--- START ---
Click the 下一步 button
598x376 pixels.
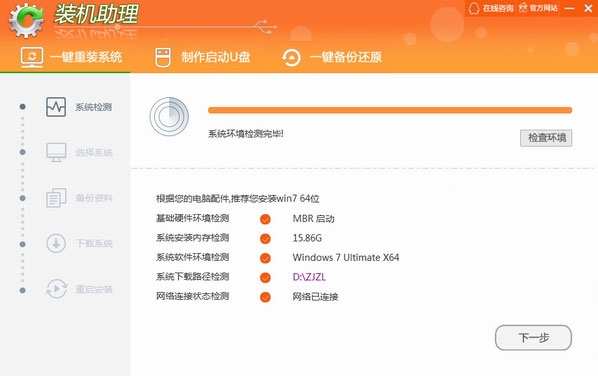tap(533, 337)
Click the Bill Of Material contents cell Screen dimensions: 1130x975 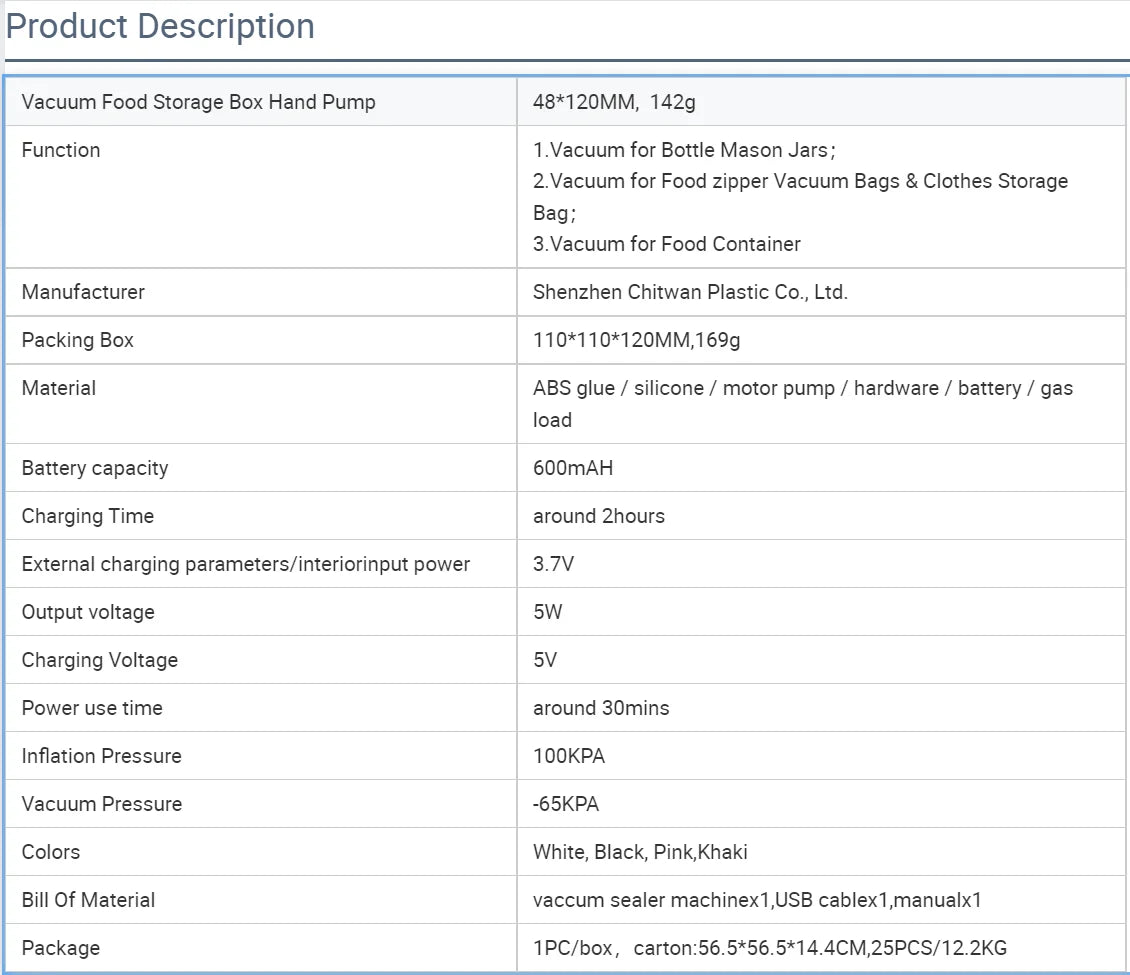point(757,900)
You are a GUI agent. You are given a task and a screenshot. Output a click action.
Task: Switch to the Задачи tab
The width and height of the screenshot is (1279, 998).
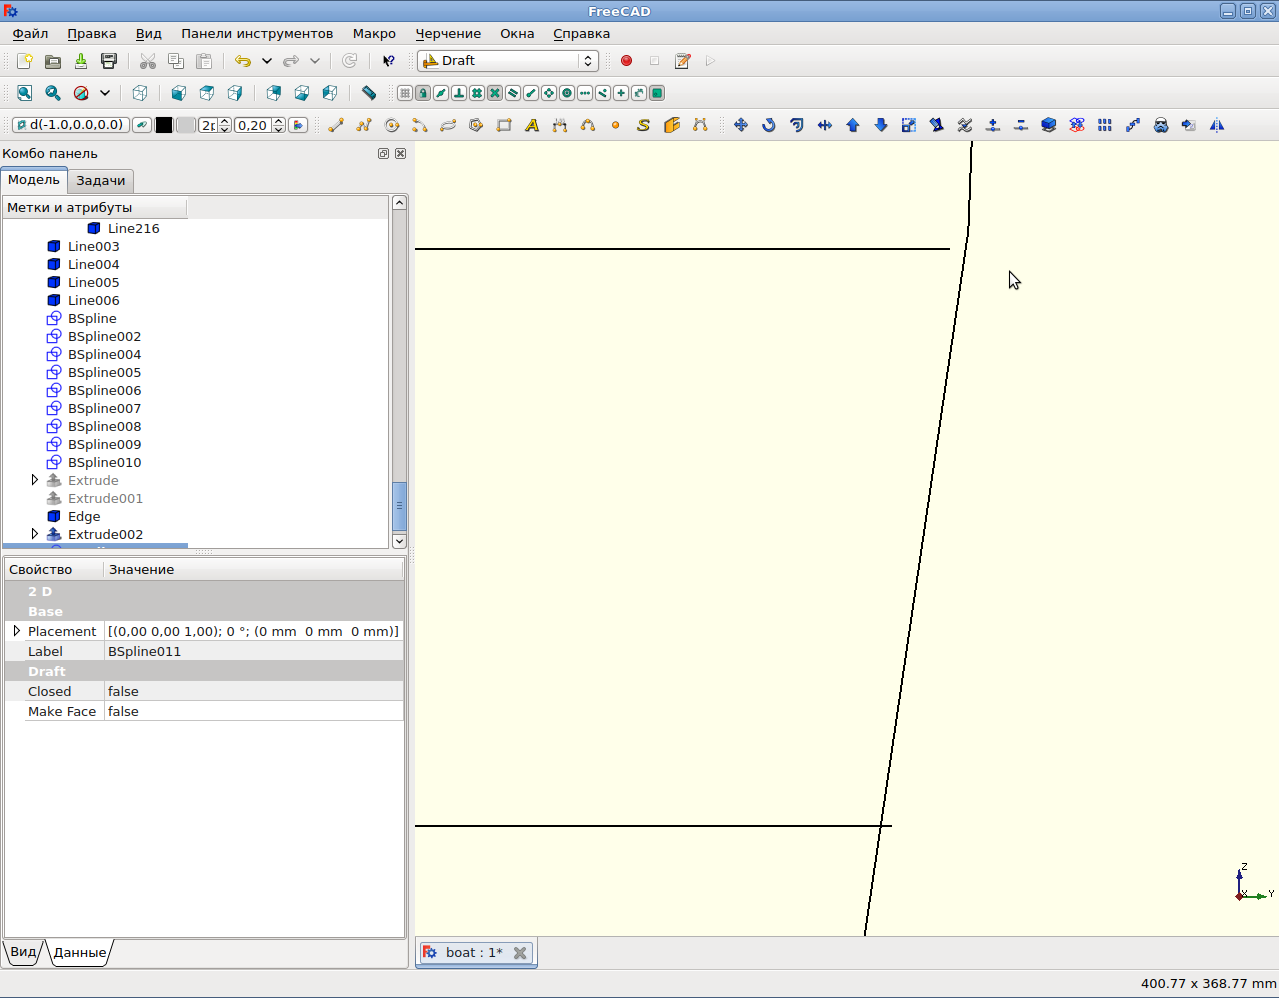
--- END ---
Wherever a line above contains the string "screenshot", count it; then give the total alone.

§ **Result of the task**: 2